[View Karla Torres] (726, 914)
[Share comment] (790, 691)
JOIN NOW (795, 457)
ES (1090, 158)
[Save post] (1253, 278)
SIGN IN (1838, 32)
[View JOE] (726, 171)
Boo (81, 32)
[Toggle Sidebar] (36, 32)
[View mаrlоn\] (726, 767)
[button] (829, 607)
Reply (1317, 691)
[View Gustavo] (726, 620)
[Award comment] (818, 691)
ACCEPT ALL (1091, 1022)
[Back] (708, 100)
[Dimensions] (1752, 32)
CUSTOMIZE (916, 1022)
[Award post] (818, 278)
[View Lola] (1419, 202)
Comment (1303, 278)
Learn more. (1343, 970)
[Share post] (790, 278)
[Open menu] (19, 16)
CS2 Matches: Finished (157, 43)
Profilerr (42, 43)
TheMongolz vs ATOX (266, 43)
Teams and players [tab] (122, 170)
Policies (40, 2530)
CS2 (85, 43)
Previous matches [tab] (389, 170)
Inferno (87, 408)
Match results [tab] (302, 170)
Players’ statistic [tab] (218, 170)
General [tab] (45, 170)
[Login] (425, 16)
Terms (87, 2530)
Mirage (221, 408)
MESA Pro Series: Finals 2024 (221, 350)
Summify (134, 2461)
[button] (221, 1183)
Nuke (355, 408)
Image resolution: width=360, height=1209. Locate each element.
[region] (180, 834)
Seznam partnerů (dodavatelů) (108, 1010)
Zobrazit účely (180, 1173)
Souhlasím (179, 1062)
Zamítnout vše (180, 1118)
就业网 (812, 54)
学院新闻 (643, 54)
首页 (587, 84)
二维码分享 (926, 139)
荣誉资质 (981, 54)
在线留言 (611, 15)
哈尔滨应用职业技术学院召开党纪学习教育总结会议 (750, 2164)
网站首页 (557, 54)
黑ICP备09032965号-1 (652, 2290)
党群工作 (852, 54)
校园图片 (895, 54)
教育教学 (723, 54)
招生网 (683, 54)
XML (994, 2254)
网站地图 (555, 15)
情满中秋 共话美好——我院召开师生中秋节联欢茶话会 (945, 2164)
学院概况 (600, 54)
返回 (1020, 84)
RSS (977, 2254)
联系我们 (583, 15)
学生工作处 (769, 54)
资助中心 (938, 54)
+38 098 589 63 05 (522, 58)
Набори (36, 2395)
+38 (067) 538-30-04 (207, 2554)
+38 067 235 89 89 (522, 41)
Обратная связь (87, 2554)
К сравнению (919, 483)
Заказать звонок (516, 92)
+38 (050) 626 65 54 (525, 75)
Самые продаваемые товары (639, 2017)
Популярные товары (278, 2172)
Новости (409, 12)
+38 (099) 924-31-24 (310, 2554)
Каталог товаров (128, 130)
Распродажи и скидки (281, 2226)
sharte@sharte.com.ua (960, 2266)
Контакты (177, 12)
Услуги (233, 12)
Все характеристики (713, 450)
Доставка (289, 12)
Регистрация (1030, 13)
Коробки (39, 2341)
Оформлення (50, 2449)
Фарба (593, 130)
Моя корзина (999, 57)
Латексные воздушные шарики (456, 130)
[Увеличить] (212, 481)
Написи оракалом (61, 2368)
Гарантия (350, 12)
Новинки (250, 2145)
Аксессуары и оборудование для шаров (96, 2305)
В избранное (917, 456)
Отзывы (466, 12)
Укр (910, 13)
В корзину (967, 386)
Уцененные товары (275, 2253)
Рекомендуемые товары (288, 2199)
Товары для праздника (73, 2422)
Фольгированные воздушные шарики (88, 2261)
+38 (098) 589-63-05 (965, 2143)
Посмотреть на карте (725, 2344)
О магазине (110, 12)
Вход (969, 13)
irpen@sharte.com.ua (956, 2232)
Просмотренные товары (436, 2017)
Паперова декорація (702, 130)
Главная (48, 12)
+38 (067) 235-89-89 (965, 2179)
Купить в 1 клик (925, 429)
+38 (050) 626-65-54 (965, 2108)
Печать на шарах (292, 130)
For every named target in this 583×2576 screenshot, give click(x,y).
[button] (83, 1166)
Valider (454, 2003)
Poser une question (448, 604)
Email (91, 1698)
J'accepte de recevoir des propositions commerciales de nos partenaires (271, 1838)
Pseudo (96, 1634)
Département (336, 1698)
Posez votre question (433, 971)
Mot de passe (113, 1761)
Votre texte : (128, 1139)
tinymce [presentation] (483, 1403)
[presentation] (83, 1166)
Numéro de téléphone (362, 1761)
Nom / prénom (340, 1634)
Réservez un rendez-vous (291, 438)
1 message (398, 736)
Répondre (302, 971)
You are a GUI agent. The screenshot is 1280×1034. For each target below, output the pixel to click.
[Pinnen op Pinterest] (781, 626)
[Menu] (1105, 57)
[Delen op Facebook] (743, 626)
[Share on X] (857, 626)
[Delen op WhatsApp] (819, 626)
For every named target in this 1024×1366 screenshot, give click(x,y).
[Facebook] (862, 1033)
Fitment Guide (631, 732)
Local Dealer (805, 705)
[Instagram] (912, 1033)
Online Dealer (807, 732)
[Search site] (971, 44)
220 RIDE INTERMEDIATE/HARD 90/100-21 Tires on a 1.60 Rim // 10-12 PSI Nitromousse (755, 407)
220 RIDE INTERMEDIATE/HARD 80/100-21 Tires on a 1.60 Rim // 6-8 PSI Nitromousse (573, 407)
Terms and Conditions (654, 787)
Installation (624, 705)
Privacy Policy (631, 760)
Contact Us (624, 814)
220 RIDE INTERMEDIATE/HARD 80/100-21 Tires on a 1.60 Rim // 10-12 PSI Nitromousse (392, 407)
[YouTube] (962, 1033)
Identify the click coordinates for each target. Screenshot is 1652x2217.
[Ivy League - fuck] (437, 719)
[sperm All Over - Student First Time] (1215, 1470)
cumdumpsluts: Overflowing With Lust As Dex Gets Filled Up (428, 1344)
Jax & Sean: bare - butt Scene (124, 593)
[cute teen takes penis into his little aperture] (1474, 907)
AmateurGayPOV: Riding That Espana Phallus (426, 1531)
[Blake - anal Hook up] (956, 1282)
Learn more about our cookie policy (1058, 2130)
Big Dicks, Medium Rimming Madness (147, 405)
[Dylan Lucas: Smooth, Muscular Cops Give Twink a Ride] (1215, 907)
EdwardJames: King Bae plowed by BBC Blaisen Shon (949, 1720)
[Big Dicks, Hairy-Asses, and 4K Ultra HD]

## WHAT YOU SHOULD DO
Please copy each line of the entries in which the word "every" shows up.

## RESULT OF THE EXERCISE
For every named target in this 583×2576 screenshot, give click(x,y).
For every named target in this 1024×1366 screenshot, give click(x,y).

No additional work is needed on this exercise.